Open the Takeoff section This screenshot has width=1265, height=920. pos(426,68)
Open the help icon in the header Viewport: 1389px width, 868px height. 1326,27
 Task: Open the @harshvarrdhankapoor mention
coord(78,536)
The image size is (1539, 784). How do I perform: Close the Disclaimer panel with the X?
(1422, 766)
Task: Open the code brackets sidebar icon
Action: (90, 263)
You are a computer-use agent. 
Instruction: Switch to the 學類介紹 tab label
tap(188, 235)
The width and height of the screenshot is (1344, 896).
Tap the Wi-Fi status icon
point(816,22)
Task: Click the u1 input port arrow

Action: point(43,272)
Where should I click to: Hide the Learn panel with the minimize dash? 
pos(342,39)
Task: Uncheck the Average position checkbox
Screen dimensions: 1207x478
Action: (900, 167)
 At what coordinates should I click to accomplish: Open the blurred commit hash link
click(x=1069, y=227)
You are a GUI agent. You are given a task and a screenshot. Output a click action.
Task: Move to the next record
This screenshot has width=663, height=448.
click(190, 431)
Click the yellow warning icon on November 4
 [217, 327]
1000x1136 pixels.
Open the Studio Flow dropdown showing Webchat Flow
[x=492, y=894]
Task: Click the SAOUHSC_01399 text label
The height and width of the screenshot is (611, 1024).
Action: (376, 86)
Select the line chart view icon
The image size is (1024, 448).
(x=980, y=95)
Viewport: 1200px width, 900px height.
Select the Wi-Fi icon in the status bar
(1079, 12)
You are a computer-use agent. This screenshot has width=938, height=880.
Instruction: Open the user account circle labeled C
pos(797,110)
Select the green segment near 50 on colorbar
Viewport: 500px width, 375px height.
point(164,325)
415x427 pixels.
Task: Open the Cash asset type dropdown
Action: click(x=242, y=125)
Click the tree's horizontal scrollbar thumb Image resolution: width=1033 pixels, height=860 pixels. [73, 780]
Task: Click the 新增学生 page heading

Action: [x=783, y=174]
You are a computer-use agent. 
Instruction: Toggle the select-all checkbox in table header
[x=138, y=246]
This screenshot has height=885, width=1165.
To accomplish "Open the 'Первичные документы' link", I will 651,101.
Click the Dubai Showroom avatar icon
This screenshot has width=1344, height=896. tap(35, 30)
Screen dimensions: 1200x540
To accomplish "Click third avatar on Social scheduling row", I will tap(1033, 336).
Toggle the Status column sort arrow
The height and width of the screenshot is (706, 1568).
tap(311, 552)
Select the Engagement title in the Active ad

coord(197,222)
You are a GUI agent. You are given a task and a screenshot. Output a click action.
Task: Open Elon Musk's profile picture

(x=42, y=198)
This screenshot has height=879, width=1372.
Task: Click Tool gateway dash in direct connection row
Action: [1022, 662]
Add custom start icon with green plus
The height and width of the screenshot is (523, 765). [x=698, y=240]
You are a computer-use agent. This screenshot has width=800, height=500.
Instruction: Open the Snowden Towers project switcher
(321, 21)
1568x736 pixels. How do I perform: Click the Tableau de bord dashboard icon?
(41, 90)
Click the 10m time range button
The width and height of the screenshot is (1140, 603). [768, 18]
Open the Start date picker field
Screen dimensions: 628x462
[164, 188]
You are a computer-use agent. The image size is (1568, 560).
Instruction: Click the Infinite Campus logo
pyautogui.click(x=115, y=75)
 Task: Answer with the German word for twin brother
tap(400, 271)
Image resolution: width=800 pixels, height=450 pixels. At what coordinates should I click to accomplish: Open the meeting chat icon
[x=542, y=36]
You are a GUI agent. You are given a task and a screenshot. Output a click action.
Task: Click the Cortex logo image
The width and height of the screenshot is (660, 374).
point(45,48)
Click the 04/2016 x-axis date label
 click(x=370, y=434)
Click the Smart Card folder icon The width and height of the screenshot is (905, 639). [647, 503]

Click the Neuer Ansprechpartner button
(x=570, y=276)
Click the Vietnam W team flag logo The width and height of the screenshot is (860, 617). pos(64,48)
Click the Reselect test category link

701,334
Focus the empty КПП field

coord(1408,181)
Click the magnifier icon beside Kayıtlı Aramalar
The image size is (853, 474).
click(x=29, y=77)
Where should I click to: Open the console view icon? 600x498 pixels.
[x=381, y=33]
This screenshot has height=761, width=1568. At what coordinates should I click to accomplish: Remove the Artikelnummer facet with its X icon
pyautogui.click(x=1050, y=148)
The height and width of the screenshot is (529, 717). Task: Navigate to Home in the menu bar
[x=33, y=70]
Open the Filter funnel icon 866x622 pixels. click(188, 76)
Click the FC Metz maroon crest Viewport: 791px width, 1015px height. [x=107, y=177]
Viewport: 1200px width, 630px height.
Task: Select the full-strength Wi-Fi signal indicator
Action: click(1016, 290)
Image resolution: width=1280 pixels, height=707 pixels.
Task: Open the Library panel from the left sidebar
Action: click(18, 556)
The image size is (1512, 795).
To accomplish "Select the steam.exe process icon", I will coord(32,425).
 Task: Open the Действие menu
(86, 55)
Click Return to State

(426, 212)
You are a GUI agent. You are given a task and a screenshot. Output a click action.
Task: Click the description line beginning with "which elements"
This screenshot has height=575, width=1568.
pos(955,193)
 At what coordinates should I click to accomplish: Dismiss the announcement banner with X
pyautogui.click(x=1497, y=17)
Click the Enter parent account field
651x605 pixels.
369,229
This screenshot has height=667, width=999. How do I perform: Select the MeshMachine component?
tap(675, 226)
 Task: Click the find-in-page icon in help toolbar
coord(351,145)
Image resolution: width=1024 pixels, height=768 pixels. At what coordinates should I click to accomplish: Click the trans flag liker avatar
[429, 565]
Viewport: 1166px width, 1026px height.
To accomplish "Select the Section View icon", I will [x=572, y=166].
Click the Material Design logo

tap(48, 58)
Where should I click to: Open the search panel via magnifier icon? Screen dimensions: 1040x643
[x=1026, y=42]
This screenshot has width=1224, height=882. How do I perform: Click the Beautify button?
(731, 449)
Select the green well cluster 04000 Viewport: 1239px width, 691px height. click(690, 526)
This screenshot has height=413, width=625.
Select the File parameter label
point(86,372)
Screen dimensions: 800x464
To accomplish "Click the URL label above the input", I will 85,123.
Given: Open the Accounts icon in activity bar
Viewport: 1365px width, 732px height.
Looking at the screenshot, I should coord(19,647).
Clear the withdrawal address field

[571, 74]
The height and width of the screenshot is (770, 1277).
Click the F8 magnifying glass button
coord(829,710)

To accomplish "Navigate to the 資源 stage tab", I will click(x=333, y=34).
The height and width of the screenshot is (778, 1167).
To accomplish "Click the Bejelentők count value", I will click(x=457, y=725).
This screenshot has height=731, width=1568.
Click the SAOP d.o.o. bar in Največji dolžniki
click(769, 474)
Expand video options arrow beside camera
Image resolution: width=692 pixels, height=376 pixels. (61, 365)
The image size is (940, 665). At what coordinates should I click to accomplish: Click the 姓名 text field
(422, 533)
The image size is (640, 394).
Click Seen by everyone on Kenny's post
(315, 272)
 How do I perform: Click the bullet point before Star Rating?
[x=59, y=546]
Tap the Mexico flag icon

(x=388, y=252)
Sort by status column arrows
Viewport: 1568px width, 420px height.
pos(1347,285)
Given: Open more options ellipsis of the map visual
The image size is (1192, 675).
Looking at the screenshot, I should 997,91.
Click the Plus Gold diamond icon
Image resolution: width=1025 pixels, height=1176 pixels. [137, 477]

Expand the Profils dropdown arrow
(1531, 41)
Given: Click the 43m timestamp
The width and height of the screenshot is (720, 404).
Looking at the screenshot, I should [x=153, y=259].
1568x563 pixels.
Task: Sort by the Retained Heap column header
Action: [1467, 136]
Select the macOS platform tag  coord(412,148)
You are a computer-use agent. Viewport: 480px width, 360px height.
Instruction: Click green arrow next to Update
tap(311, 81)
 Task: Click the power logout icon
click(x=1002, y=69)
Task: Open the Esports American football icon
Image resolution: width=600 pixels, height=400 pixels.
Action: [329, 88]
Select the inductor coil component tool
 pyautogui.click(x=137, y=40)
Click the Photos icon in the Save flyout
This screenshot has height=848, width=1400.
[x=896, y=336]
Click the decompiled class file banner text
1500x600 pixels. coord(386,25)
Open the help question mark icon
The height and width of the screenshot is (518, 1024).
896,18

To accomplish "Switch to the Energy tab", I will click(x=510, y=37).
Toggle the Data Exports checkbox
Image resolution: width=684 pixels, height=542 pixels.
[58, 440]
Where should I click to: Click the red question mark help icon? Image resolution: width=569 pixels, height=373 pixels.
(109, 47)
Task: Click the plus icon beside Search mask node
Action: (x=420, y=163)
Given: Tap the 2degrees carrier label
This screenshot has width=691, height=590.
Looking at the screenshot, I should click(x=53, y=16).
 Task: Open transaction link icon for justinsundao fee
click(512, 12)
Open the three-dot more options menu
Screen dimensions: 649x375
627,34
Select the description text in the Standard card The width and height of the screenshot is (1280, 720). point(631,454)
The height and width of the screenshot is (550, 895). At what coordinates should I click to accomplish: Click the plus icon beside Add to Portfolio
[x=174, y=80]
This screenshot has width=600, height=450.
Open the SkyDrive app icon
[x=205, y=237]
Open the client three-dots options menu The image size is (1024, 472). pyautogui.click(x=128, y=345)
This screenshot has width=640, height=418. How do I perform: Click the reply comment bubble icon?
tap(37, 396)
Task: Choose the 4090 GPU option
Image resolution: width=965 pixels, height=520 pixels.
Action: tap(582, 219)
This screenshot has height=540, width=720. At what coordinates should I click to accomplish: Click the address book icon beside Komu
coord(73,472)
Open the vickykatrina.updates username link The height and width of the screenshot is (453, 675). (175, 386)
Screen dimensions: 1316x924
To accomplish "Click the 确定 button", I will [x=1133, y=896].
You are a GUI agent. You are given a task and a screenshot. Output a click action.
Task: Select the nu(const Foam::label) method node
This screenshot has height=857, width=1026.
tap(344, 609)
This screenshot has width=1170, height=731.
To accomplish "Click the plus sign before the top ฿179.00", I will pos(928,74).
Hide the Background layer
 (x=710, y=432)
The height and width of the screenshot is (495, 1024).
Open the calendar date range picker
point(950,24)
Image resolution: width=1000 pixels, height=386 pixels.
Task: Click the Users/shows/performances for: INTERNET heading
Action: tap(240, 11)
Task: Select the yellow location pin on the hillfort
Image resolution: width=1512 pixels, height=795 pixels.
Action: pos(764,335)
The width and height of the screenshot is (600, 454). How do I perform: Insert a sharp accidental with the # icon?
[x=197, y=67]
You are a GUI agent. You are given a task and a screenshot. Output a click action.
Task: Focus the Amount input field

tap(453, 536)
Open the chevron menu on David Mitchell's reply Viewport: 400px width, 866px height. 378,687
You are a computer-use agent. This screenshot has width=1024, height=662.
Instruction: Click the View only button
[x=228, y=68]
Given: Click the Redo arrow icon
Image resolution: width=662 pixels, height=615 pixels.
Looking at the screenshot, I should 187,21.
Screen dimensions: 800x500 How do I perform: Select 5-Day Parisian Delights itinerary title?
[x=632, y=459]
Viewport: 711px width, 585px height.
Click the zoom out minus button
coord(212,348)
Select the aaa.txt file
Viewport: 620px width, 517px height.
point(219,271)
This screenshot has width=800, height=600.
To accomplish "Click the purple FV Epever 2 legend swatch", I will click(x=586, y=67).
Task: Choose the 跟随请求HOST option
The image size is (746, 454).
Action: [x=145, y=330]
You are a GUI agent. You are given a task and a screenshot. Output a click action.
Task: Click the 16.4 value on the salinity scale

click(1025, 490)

□ □ □ □

--- What to produce ---
From the entries above, copy every line where the word "more" shows up.

--- Output for this exercise ---
Given: Open more options ellipsis of the map visual
Open the three-dot more options menu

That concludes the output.